* _EXERCISE PROMPT_: Beginning with the line that holds "This screenshot has width=825, height=592." in the data below, give again every line through the one that holds "Open plot format", exactly as written.

(Stored dataset items)
=== Begin Enclosure ===
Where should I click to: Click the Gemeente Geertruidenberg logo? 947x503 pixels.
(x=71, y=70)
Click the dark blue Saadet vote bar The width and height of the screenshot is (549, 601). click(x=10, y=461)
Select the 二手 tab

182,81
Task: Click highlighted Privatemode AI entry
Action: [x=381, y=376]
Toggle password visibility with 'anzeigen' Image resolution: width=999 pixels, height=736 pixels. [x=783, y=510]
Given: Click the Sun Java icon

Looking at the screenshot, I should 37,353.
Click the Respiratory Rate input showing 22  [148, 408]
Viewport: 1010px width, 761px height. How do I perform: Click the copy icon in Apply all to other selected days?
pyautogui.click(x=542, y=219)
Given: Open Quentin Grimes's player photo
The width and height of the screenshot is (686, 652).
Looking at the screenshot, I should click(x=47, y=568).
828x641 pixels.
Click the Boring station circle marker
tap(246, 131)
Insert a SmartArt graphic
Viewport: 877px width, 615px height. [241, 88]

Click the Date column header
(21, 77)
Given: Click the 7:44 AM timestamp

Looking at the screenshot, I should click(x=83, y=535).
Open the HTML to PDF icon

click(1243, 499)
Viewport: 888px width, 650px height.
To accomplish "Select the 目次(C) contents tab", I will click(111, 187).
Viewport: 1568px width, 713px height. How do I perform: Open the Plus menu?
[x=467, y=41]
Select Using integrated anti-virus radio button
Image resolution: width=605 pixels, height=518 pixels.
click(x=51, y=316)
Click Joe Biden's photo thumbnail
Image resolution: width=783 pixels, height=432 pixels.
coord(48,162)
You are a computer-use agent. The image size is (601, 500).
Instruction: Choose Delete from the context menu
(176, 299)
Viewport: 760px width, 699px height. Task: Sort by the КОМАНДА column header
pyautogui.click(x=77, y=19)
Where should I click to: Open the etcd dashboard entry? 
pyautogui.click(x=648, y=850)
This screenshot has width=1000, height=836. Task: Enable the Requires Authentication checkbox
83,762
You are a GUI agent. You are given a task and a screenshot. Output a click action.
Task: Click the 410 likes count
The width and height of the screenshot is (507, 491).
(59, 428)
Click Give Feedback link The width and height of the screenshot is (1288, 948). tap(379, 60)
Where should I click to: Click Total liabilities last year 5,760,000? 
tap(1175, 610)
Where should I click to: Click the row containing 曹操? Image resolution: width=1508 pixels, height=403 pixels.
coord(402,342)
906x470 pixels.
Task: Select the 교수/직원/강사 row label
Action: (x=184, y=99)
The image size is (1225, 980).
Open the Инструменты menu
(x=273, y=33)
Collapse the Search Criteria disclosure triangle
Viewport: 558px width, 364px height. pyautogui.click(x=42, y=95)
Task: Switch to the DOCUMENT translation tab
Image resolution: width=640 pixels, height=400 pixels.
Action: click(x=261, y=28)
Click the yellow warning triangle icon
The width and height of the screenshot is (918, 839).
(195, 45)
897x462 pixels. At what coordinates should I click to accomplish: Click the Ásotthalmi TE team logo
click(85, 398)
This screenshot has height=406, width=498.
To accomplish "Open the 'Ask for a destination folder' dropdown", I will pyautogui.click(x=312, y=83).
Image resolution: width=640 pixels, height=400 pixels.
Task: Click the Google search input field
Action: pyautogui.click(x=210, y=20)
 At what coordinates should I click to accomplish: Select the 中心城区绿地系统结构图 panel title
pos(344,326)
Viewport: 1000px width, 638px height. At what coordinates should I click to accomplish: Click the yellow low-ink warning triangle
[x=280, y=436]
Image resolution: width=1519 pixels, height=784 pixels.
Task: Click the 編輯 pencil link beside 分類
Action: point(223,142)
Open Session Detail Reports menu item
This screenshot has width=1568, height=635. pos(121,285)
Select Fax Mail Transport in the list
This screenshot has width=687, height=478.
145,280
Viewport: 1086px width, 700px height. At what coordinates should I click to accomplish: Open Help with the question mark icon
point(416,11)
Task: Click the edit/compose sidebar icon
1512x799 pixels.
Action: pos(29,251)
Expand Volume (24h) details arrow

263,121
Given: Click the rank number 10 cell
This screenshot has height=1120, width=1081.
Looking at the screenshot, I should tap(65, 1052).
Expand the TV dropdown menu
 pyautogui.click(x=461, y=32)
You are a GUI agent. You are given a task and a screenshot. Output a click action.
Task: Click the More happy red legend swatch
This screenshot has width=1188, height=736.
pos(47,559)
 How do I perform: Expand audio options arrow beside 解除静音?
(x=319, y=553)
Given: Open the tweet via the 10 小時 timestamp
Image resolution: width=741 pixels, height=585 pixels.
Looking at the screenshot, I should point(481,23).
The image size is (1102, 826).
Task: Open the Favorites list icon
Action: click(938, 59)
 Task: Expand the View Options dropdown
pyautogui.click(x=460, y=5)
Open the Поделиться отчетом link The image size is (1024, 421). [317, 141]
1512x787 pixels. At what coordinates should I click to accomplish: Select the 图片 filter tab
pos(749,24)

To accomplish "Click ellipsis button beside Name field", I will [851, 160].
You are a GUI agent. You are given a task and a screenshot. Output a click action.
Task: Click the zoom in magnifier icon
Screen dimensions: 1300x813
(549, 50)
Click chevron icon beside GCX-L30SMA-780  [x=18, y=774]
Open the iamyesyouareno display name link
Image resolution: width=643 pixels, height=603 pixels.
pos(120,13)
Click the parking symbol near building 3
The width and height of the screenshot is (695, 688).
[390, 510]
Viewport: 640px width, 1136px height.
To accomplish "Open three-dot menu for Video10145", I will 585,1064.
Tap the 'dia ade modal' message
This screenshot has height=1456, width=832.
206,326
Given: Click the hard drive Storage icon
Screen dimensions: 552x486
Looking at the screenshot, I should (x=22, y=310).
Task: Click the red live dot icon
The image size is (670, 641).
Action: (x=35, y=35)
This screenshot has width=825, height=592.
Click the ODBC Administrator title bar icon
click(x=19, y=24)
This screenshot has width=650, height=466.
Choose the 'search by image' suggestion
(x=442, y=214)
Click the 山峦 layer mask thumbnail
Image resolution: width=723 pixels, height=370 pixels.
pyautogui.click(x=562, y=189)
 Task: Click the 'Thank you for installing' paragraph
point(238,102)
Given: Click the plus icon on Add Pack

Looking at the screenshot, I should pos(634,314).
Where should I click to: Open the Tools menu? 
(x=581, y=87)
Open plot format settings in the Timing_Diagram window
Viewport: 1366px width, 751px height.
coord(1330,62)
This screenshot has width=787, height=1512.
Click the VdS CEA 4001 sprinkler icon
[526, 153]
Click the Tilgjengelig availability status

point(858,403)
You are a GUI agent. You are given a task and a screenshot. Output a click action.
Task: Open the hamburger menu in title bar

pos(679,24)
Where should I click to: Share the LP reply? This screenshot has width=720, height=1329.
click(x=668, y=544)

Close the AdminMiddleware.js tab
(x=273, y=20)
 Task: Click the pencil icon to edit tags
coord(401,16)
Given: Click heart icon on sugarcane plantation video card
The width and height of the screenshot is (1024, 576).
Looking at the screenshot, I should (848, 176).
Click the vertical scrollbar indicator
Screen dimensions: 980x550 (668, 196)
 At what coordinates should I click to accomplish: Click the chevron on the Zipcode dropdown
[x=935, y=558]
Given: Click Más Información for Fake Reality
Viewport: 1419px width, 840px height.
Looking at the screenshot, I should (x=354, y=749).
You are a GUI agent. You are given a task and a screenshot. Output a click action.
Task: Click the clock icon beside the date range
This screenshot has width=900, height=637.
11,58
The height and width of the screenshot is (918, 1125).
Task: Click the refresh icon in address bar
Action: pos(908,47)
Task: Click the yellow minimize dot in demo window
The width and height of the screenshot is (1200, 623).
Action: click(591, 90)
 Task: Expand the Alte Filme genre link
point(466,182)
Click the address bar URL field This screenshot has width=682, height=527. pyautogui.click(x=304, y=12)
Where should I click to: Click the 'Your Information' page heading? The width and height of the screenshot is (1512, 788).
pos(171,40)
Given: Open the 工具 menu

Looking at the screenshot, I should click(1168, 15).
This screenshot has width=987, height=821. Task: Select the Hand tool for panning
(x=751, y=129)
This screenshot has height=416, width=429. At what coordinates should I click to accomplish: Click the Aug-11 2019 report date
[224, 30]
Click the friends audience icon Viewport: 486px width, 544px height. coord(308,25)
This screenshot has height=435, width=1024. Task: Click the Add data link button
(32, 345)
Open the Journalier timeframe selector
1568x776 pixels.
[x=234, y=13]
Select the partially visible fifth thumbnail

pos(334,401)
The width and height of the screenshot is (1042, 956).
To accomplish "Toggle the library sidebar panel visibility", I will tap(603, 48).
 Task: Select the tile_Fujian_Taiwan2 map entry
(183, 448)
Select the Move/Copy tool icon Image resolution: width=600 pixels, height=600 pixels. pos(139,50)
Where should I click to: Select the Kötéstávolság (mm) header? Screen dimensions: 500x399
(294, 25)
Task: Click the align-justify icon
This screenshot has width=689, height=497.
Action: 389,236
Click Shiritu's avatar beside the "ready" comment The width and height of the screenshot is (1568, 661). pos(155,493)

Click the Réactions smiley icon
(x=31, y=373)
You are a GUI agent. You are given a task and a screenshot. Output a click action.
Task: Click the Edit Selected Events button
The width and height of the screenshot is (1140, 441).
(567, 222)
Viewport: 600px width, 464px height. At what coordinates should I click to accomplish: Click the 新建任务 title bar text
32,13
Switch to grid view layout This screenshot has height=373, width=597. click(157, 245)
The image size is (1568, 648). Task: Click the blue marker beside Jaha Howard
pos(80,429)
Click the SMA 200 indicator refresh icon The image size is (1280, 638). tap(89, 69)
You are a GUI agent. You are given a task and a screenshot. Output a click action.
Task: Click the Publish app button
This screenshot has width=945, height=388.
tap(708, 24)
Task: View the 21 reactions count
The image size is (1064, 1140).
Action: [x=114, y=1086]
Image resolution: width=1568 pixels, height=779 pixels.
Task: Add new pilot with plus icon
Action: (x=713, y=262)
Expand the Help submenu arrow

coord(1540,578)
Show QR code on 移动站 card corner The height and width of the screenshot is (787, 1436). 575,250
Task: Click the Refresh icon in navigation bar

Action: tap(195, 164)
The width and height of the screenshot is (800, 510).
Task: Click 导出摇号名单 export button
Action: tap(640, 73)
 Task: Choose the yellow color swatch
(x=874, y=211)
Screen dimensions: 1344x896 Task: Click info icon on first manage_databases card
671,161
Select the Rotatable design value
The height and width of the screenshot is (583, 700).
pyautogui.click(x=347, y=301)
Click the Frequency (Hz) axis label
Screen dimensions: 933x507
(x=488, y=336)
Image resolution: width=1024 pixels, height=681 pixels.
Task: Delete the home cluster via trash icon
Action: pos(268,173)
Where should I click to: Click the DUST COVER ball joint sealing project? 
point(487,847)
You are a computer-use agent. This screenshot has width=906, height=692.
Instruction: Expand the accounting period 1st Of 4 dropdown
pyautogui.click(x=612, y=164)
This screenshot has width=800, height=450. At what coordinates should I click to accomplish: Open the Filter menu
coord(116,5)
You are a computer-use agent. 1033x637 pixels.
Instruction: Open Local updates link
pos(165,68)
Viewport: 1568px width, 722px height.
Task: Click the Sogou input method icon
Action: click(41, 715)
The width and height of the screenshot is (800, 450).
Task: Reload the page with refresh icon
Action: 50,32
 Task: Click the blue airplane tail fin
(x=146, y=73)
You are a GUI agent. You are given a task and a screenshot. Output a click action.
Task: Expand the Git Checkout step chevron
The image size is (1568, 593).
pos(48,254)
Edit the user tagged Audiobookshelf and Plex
=== End Enclosure ===
* _EXPECTED ANSWER_:
This screenshot has width=825, height=592.
Click the ODBC Administrator title bar icon
click(x=19, y=24)
This screenshot has width=650, height=466.
Choose the 'search by image' suggestion
(x=442, y=214)
Click the 山峦 layer mask thumbnail
Image resolution: width=723 pixels, height=370 pixels.
pyautogui.click(x=562, y=189)
 Task: Click the 'Thank you for installing' paragraph
point(238,102)
Given: Click the plus icon on Add Pack

Looking at the screenshot, I should pos(634,314).
Where should I click to: Open the Tools menu? 
(x=581, y=87)
Open plot format settings in the Timing_Diagram window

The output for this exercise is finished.